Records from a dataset
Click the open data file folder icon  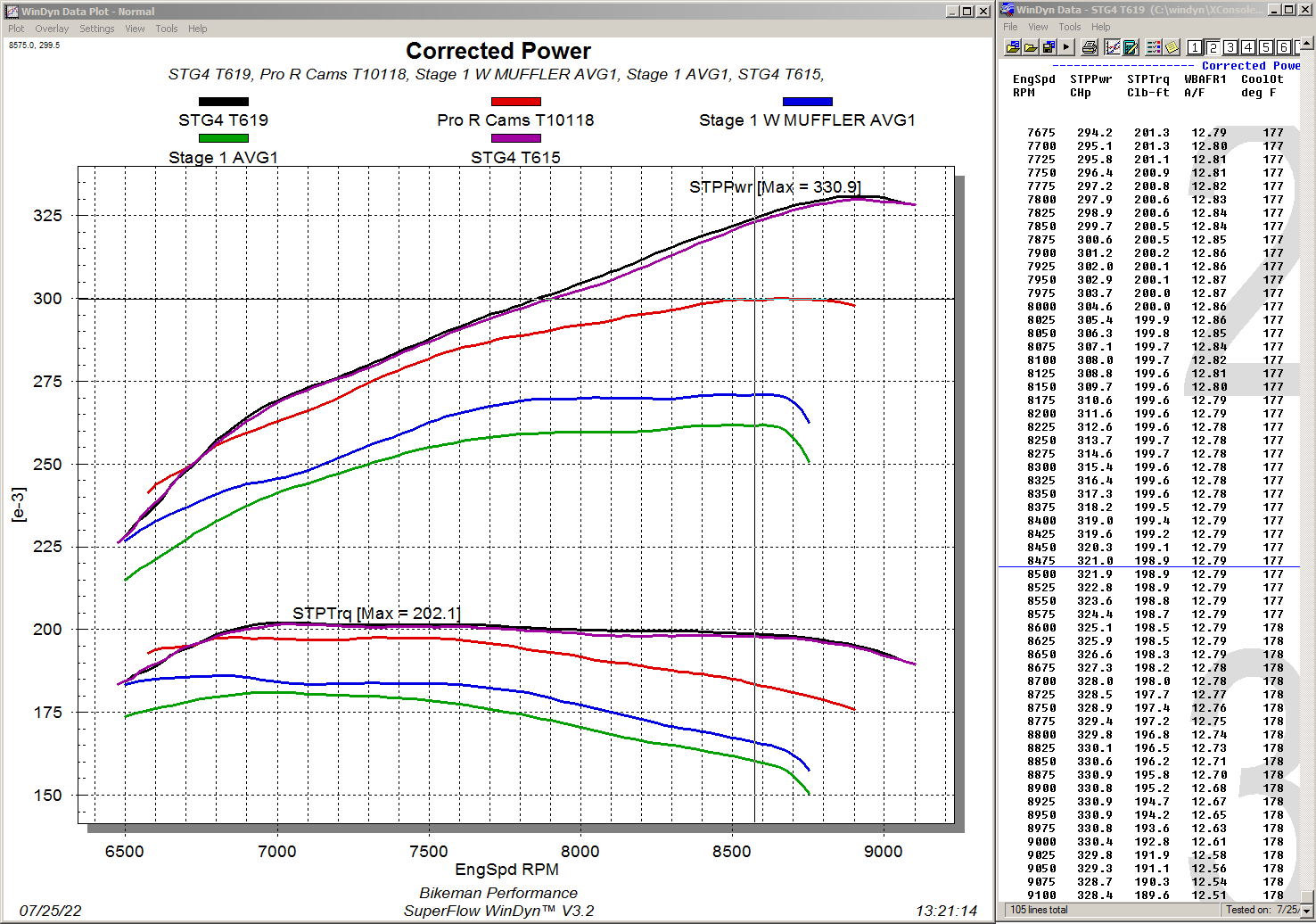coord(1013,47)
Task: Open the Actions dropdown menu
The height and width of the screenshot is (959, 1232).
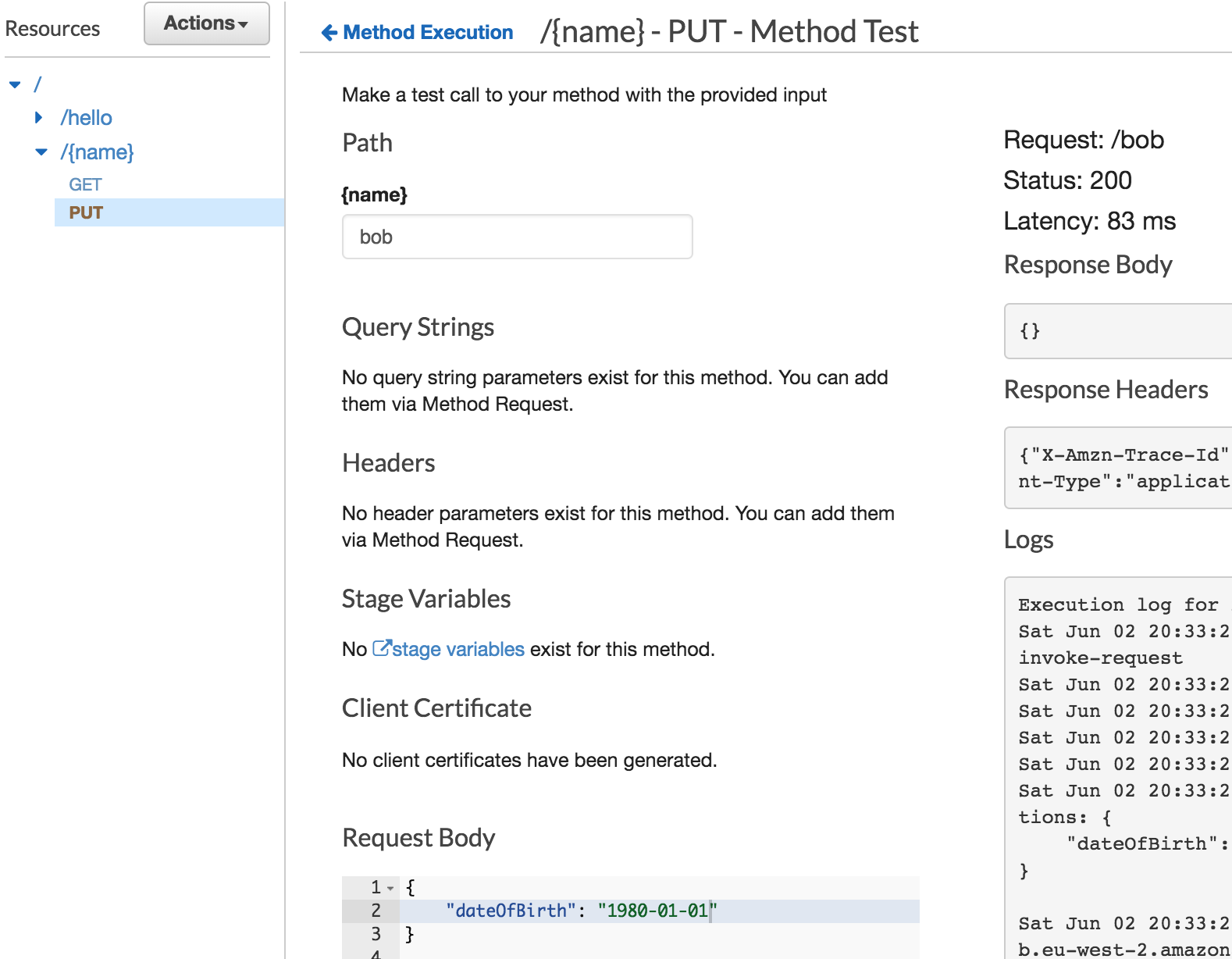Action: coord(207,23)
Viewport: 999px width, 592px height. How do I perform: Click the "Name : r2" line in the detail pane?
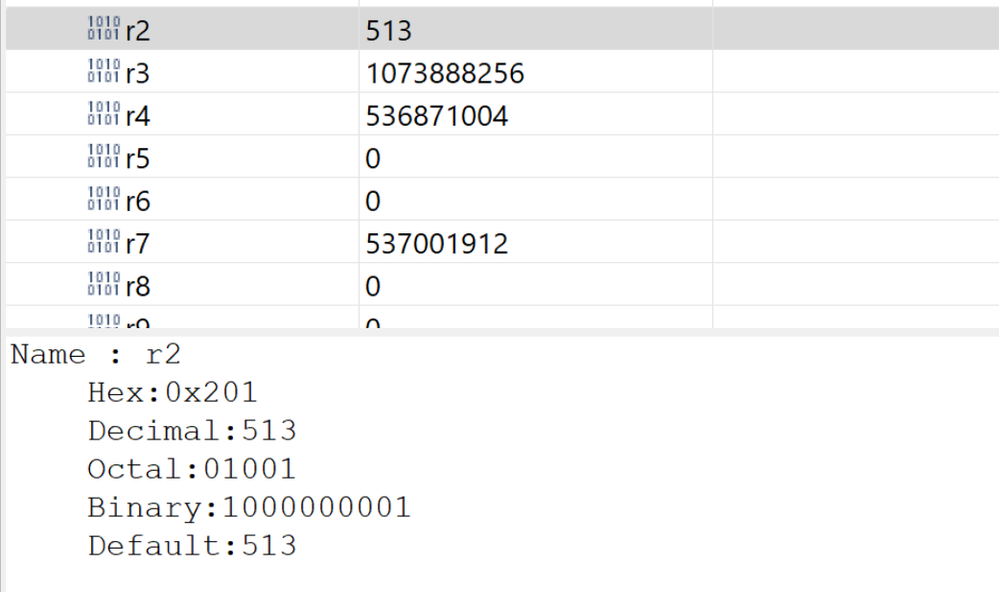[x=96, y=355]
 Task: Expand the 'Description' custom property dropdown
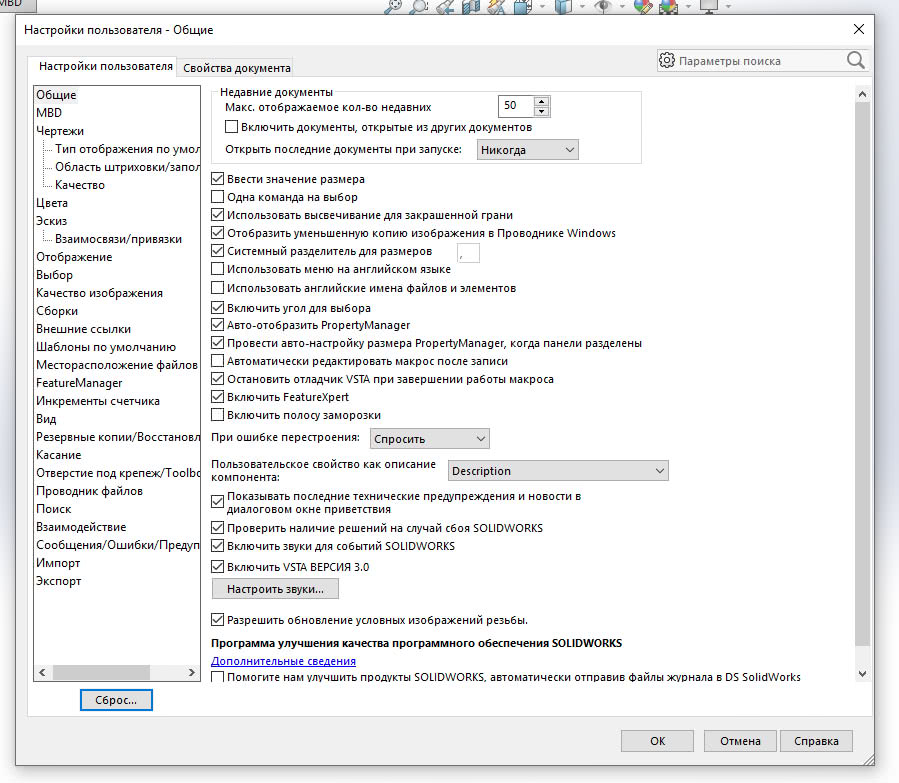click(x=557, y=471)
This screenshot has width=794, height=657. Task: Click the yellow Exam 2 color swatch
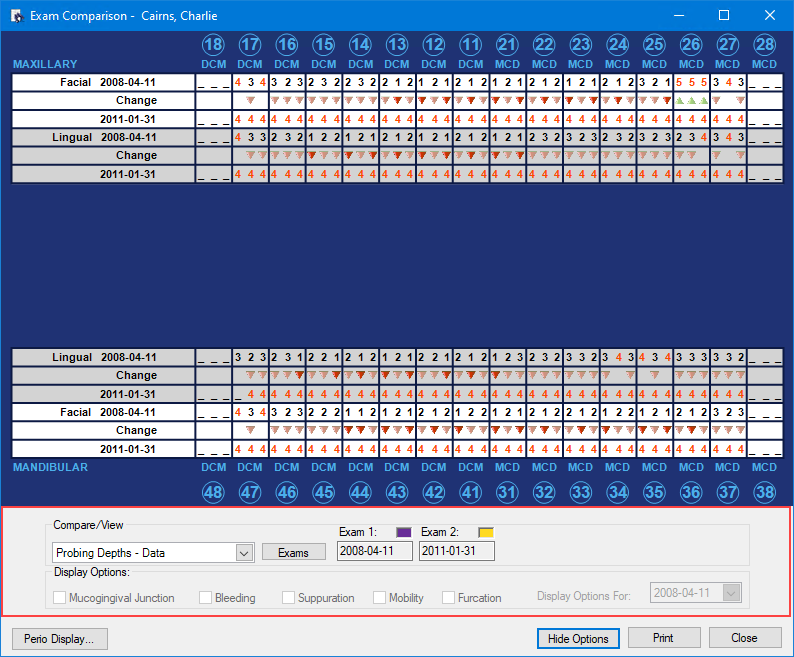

What the task asks = Write out exactly, and nothing more than, the lines of the entries above from the line containing "Viewport: 999px width, 592px" through the final line; omit any pictures.

Exercise response =
Viewport: 999px width, 592px height. How do I perform: Click the "Name : r2" line in the detail pane?
[x=96, y=355]
 Task: Expand the 'Description' custom property dropdown
click(x=557, y=471)
This screenshot has width=794, height=657. Task: Click the yellow Exam 2 color swatch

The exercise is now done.